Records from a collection
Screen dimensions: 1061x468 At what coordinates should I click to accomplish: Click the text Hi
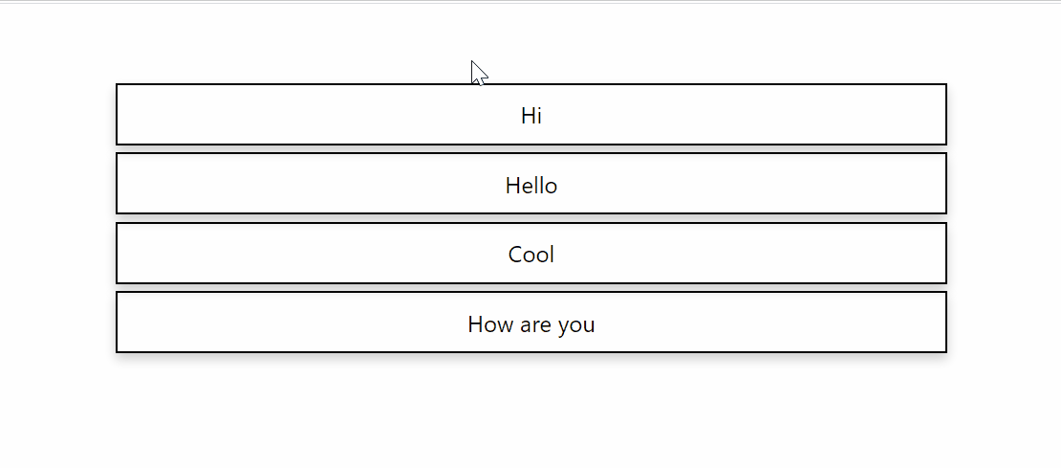click(x=531, y=116)
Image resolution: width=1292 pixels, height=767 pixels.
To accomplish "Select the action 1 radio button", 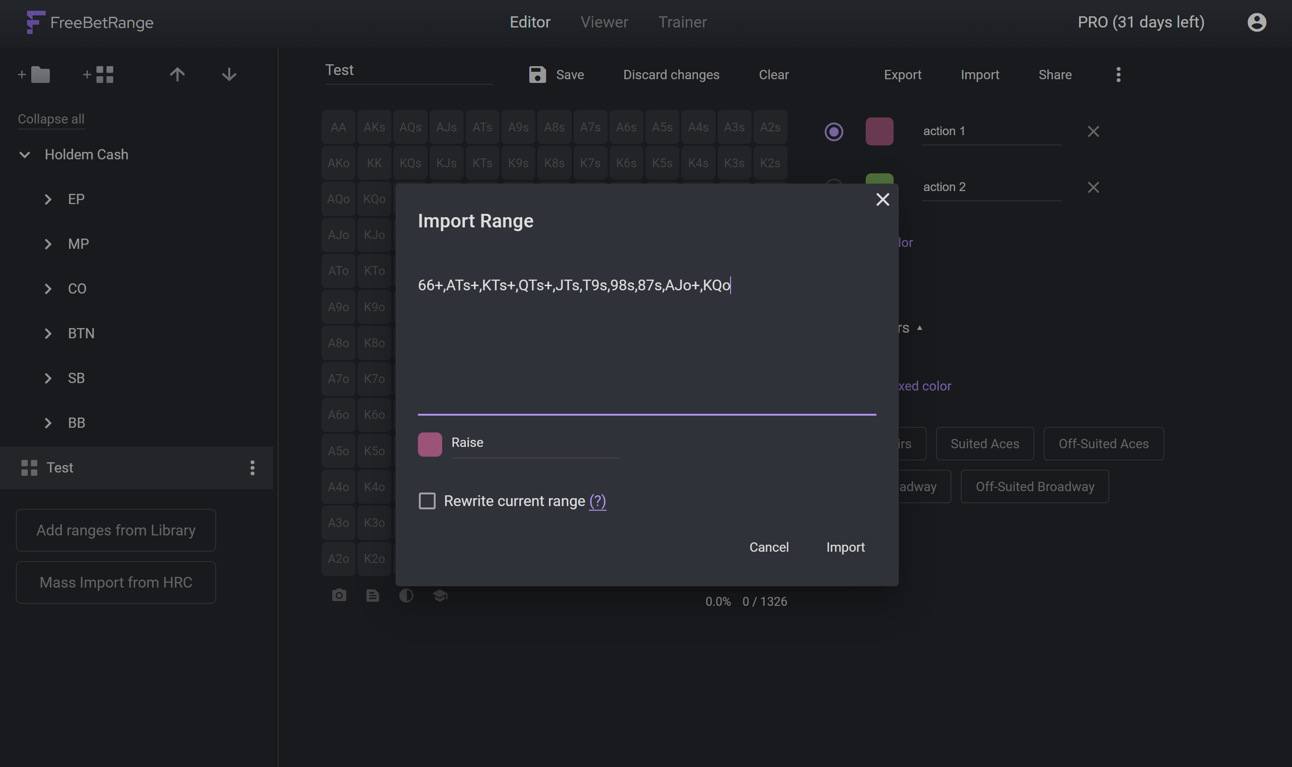I will 833,131.
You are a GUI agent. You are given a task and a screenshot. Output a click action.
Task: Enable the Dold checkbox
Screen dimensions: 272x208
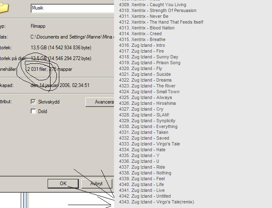coord(33,111)
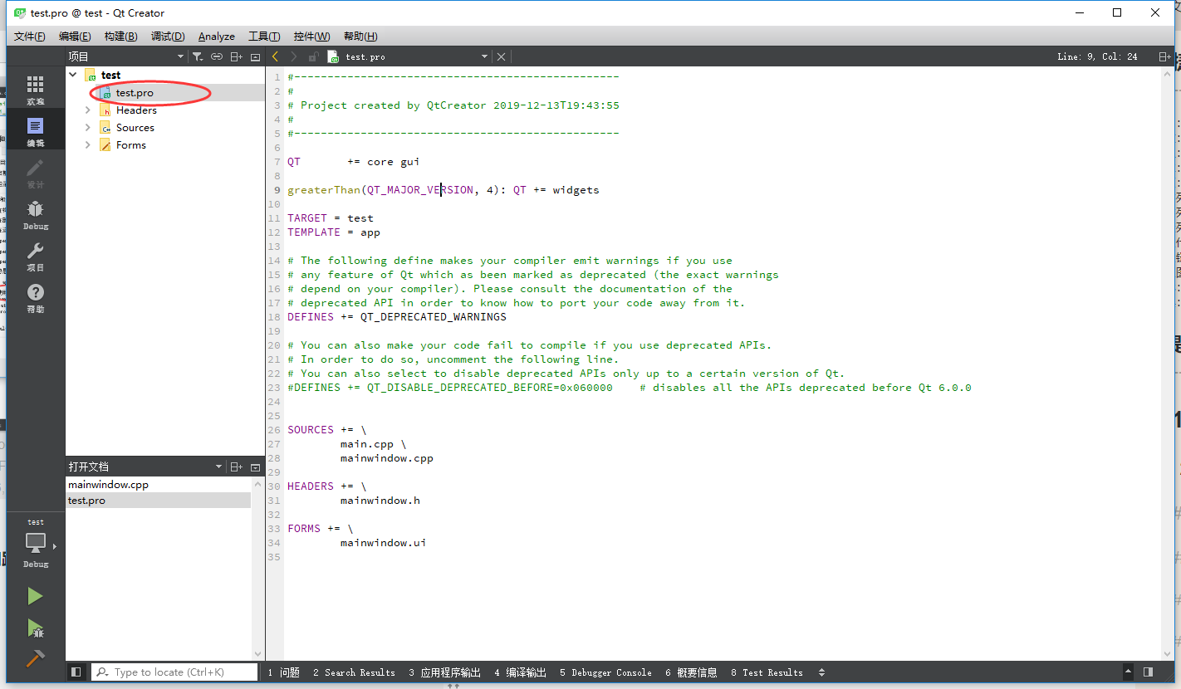Expand the Headers tree node
The width and height of the screenshot is (1181, 689).
click(87, 110)
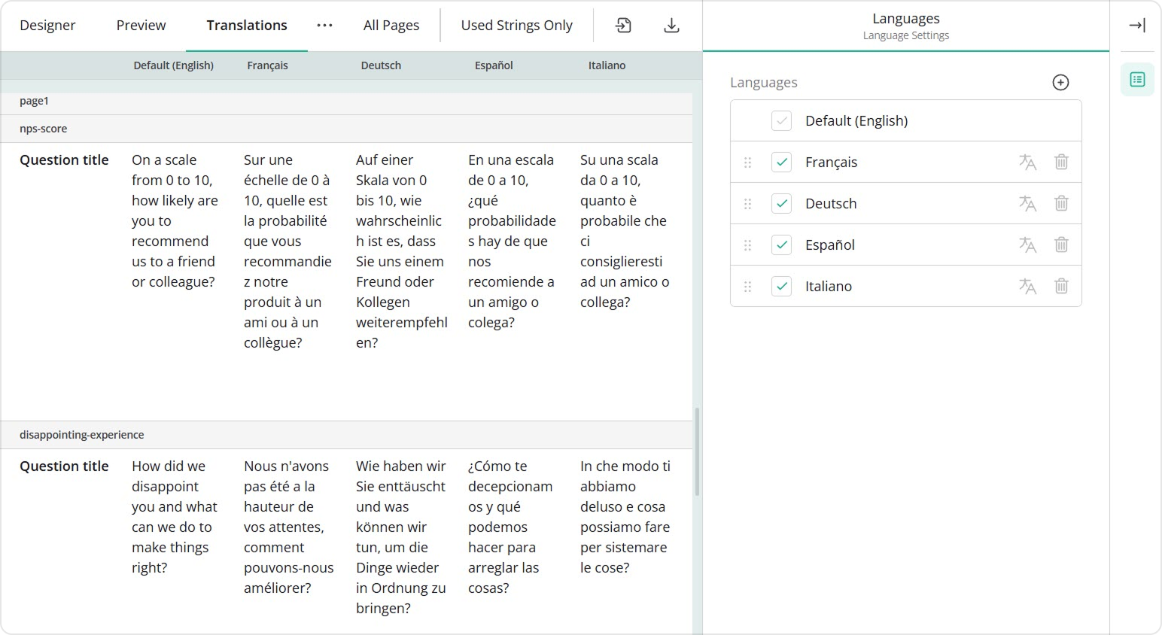Delete the Deutsch language via trash icon
1162x635 pixels.
point(1061,203)
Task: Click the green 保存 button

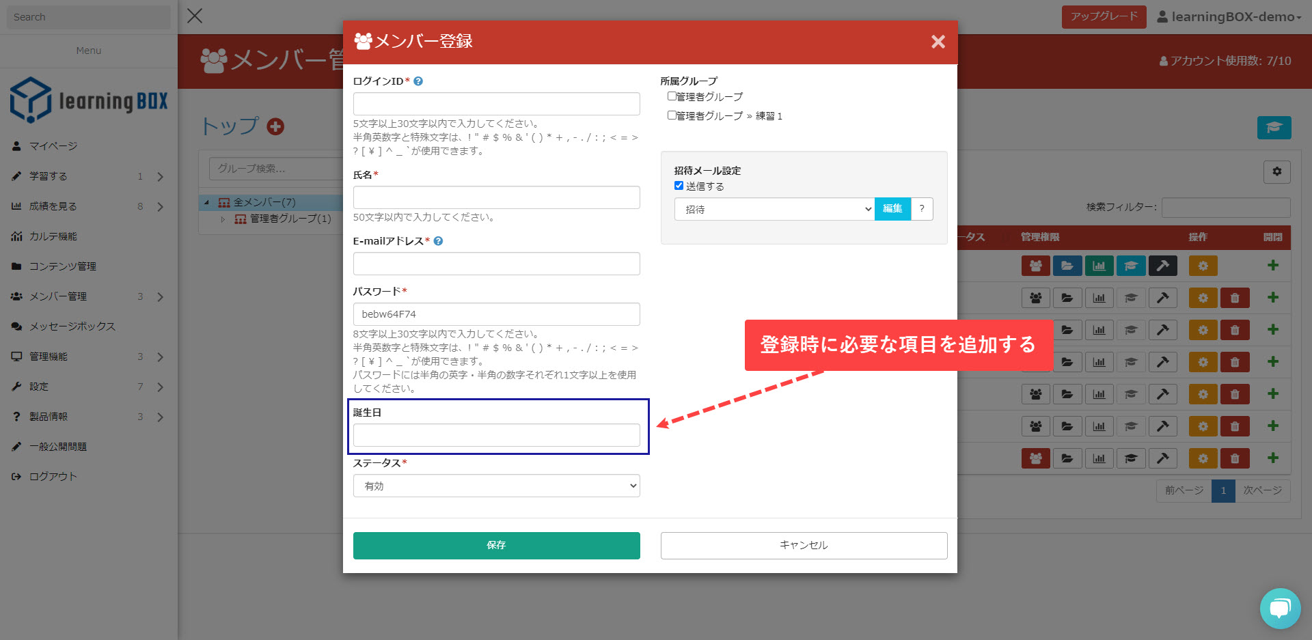Action: coord(496,545)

__Exercise goal__:
Take the line containing "Task: Enable the Dold checkbox" as the first line and the last line of the data above as the final one, and output exactly the lines between them, inclusive, with no pictures.

__Answer to this exercise__:
Task: Enable the Dold checkbox
Screen dimensions: 272x208
coord(33,111)
Expand the Headers tree node
The width and height of the screenshot is (1181, 689).
click(87, 110)
Delete the Deutsch language via trash icon
1162x635 pixels.
point(1061,203)
Task: Click the green 保存 button

Action: coord(496,545)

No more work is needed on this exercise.